* [Job item A]:
Summarize the text on projected coordinate systems in two sentences.

* [Text segment]:
============================================================

Common Large Country and Continent Projected Coordinate Systems

Albers Equal Area Conic

Albers Equal Area Conic is a common projection for maps of the continental United States that has historically been used by the United States Geological Society (USGS). It was developed by Heinrich C. Albers in 1805.

This is an example of a conic projection that is equivalent to wrapping the developable surface as a cone around the planet in a way that intersects the surface of the earth in one or two places, which are called standard parallels. This projection is an equal-area projection preserves area while slightly distorting shape. The selection of standard parallels can be based on which part of the earth is the point of focus.

Lambert Conformal Conic

The Lambert Conformal Conic is another conic projection commonly used for the continental United States. While it distorts area, it preserves shapes better, and since it preserves angles (conformal) it is commonly used for aeronautical charts since a straight line on the map approximates the shortest-path great-circle distance between two points. It was first developed an published by Swiss cartographer Johann Heinrich Lambert in 1772.

Common Local Projected Coordinate Systems

While projections for world or country maps are primarily focused on presentation or navigation, projections at the local level are more important for the ability to accurately find specific locations and measure distances, such as when surveying property lines or engaging in military activity.

State Plane Coordinate System

The State Plane Coordinate System (SPCS) is a set of planar projections commonly used by local and state governments in the USA.

• Planar projections like the SPCS represent the world as a flat plane (surface), which is the way we normally interact with the world and measure distances over small areas.
• Planar projections define a projected coordinate system that represents locations as X and Y planar coordinates, which are commonly referred to as eastings and northings.

============================================================

* [Job item B]:
List every line in the entries below that contains the word "your". Case counts.

============================================================

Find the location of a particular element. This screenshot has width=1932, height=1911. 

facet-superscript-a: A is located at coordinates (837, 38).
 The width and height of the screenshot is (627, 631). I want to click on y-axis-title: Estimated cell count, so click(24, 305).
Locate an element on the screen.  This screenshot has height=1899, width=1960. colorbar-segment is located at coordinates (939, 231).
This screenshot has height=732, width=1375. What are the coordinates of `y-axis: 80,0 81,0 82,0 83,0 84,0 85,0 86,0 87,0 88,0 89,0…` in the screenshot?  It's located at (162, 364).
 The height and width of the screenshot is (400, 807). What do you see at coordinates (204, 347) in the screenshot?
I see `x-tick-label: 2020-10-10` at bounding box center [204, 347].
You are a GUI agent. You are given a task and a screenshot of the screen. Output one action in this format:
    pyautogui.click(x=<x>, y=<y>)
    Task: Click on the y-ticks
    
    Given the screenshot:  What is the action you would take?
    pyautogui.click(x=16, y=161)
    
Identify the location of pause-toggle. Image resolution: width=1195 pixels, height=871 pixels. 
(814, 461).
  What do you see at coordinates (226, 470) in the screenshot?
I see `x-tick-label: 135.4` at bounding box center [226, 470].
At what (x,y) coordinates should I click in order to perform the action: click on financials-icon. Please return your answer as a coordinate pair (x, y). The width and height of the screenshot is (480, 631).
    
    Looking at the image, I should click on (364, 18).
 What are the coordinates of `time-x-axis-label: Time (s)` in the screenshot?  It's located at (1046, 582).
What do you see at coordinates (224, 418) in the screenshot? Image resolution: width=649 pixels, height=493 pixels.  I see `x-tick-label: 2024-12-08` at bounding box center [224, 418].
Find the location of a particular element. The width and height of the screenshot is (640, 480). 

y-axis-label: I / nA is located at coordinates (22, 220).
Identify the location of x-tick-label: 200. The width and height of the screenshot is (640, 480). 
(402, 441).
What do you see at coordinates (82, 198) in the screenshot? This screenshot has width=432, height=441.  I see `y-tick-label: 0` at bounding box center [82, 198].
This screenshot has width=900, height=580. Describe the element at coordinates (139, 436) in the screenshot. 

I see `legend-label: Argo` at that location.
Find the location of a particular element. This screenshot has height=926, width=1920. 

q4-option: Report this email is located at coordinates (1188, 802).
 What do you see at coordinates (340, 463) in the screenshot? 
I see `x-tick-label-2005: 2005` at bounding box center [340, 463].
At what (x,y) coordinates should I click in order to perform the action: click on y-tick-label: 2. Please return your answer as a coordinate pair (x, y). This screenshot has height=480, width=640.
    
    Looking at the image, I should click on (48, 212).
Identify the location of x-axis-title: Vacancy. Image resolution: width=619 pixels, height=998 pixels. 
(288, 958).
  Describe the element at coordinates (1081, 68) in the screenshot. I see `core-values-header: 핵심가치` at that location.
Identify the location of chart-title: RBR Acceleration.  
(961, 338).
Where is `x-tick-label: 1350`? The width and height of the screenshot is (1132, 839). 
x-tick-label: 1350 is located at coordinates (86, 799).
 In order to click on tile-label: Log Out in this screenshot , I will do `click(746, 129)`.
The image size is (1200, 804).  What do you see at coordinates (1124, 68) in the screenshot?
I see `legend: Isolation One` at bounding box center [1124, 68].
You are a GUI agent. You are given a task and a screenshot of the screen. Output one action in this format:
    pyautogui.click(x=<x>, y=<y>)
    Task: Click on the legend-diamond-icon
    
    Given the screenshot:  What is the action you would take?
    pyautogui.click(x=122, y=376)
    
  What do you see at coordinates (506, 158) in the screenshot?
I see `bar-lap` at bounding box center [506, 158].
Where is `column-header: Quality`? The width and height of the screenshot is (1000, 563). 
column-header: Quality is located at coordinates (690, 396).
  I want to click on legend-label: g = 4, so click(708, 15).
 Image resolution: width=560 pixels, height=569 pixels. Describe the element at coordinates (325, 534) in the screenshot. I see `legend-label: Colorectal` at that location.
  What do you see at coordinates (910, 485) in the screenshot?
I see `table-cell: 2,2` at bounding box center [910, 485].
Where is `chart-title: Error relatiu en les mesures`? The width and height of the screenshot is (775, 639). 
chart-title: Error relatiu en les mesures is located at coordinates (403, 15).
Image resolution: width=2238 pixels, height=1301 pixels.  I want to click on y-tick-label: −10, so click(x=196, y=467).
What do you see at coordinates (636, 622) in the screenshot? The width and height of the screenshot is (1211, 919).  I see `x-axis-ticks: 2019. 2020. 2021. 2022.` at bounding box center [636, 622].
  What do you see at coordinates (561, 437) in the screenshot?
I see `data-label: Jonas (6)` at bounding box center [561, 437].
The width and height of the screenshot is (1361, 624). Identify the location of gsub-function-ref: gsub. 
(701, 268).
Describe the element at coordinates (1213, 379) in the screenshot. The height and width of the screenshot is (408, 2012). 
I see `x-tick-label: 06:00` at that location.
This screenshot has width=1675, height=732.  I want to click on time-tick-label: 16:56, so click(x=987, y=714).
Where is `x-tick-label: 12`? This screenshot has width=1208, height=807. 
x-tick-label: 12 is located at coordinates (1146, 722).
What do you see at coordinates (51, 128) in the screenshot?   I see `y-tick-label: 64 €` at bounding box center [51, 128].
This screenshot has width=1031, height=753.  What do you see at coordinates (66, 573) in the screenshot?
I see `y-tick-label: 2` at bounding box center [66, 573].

============================================================

* [Exercise result A]:
Albers Equal Area Conic and Lambert Conformal Conic are conic projections commonly used for the continental United States: the first preserves area while slightly distorting shape, and the second distorts area but preserves shapes and angles, which makes it common for aeronautical charts. At the local level, where accurately finding locations and measuring distances matters most, the State Plane Coordinate System is a set of planar projections used by local and state governments in the USA that represents locations as X and Y coordinates called eastings and northings.

* [Exercise result B]:
At what (x,y) coordinates should I click in order to perform the action: click on financials-icon. Please return your answer as a coordinate pair (x, y). The width and height of the screenshot is (480, 631).
At what (x,y) coordinates should I click in order to perform the action: click on y-tick-label: 2. Please return your answer as a coordinate pair (x, y). This screenshot has height=480, width=640.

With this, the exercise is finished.